Sen. Marco Rubio, R-Fla., introduced legislation Wednesday that would require U.S. colleges and universities to disclose any foreign government donation of $50,000 or more, in addition to requiring foreign-run programs to register as foreign agents with the Justice Department. The bill was spurred by concerns about Chinese-backed entities known as Confucius Institutes operating on dozens of American campuses, but it applies broadly to all foreign governments.
“If we want there to be free speech and honest debate on our college campuses, then we need more transparency around other countries’ efforts to push their interests on U.S. soil,” Arkansas Sen. Tom Cotton, who joined Rubio in proposing the bill, said Wednesday. “Requiring organizations like Confucius Institutes to register their activities with the Justice Department and disclose where they get their money is necessary to alert college students to the malign influence of foreign propaganda."

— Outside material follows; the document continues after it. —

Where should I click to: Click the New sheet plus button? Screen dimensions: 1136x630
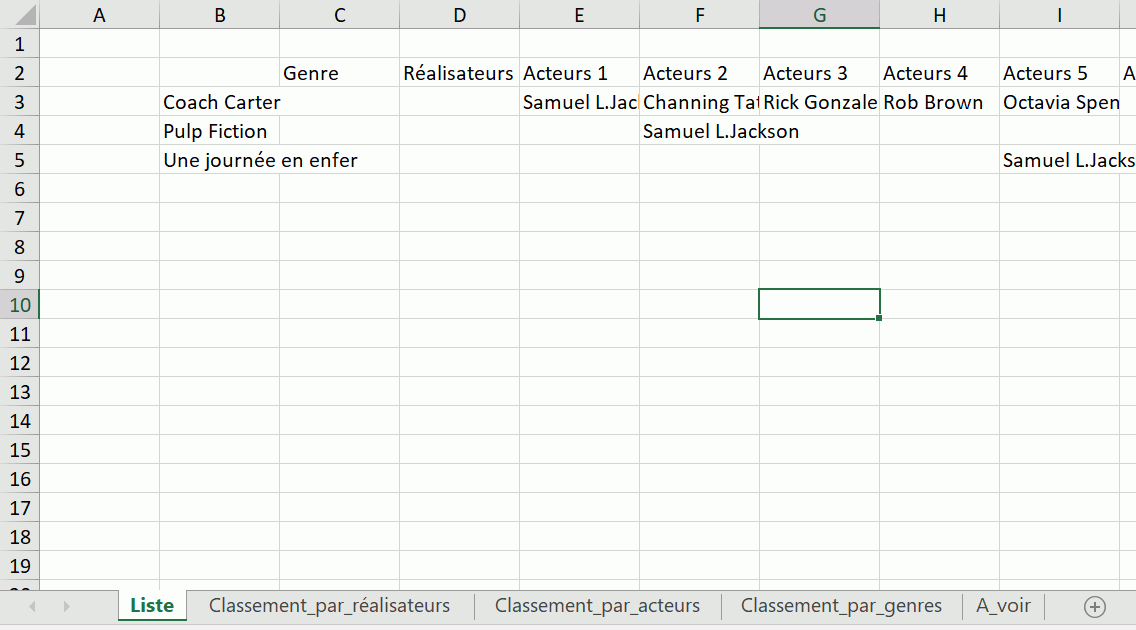coord(1095,606)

Rubio has been particularly focused on Confucius Institutes in recent months, urging Florida colleges and schools to end the programs. “These institutes are overseen by a branch of the Chinese Ministry of Education, and are instructed to only teach versions of Chinese history, culture or current events that are explicitly approved by the Chinese Government and Communist Party,” he warned in February.
Such programs have played a part in advancing what the intelligence community has regarded as a policy of masking the Chinese government’s ambitions for international prominence. “The key theme is simple: China is not a threat. America should help China to peacefully emerge as a global power,” the Hudson Institute’s Michael Pillsbury wrote in The Hundred-Year Marathon, an analysis of Chinese foreign policy celebrated by the CIA.
The lawmakers hope that, by requiring such entities to register as foreign agents, the appeal of those messages will be diminished. “The goal of this legislation is to increase transparency between foreign governments, universities, and communities,” said Rep. Joe Wilson, R-S.C., who is offering a House version of Rubio and Cotton's Foreign Influence Transparency Act. “The American people have the right to know if they are consuming propaganda that is being produced by a foreign government.”
The significance of the Confucius Institutes in particular may be diminishing, but U.S. officials believe that American academia is a broad target for Chinese spies.
“The use of nontraditional collectors, especially in the academic setting — whether its professors, scientists, students — we see in almost every field office that the FBI has around the country,” FBI Director Christopher Wray said in February. “It’s not just in major cities; it’s in small ones, as well; it’s across basically every discipline.”